なぎなたの世界選手権で優勝した増田道仁選手(左)と準優勝した父・良明選手(神戸市兵庫区で)

 2人は日本代表として、2019年の前回大会に引き続き出場。良明選手は個人戦の連覇を、準優勝だった道仁選手は初優勝をかけて大会に臨んだ。

 順調に勝ち上がり、2大会連続で相まみえた決勝では、鋭い打突を繰り出した道仁選手が頂点に立った。男子の団体戦でも優勝した道仁選手は「相手の動きや反応をよく見て、動くことができた。前回大会の雪辱を果たすことができてホッとした」と振り返った。

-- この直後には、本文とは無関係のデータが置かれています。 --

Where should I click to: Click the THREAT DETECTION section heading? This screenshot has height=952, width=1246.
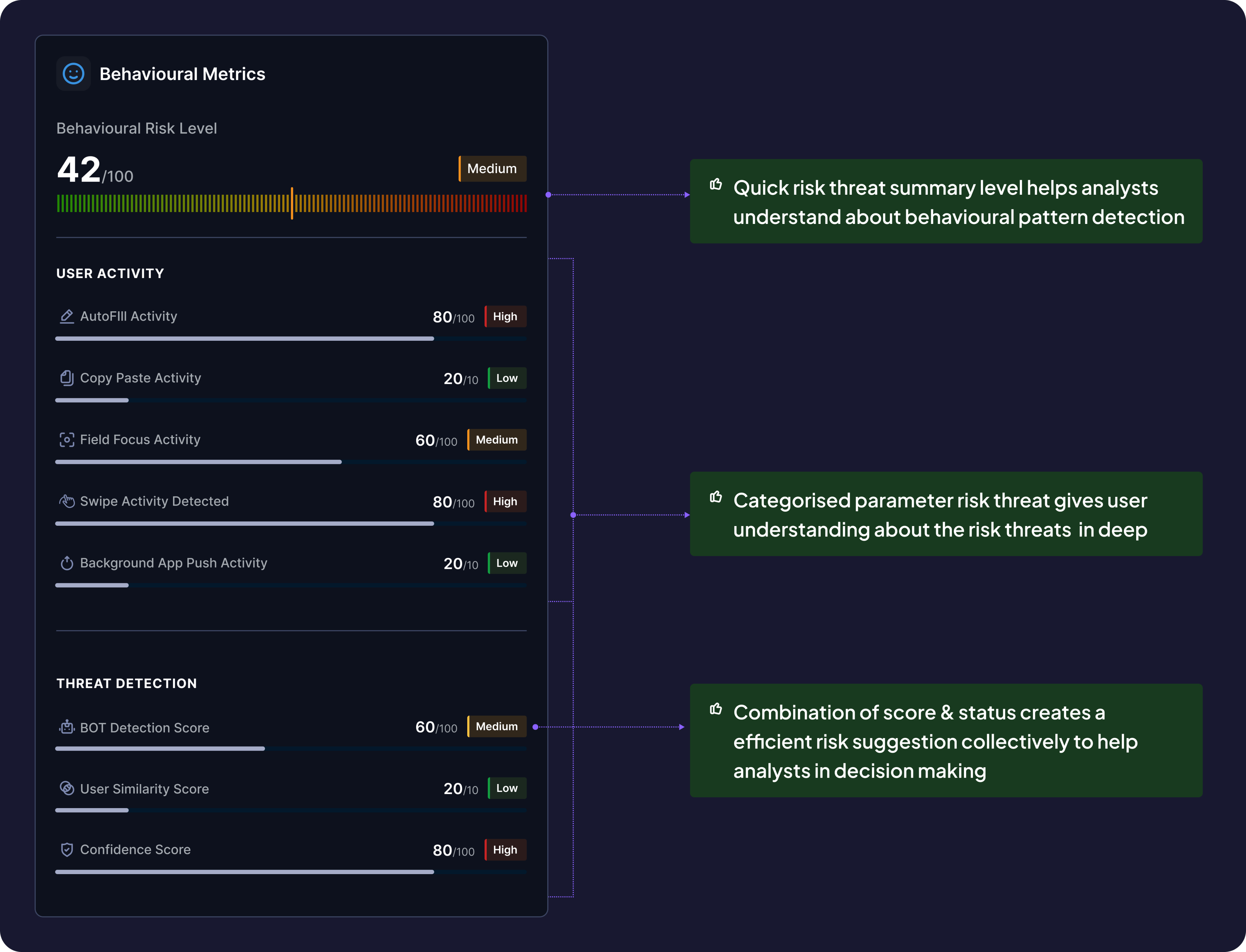tap(126, 683)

良明選手は「相手の動きの予測とスピードある攻撃で、気づけば試合が終わっていた。完敗だった」と息子の成長に目を細めていた。

 道仁選手がなぎなたを始めたのは小学5年。良明選手に連れられて、クラブに行ったことがきっかけだった。中学1年の時に全国中学生大会で準優勝したことで真剣に取り組むようになり、「親子で世界選手権に出場」を目標に、二人三脚で稽古を重ねてきた。

 その夢は前回大会で実現。だが、「負けたくない」という気持ちが強すぎて守りに回ってしまい、力を出し切れなかった。決勝で父に敗れ、後悔が残った。

 大会では、勝負にこだわっていた自分とは対照的に、なぎなたを文化として捉え、のびのびと楽しんでいる海外選手の姿があった。

 その姿に刺激を受け、負けることを恐れるのではなく、「どうしたら強くなれるか」を意識するようになった。週3、4回、競技歴約20年の父と刺激し合いながら稽古に励んだ。試合形式を重ね、新たな技の動作を確認した。養ってきた感覚は世界一に結実した。

 「超えられない先生のような存在」という父に勝てたものの、道仁選手は「武道としてのなぎなたは、スタートラインにも立てていない」と気を引き締める。「体を効率的に使い、人を感動させられるような美しい動きや技を極めていきたい」。飽くなき探究心でなぎなたと向き合っていく。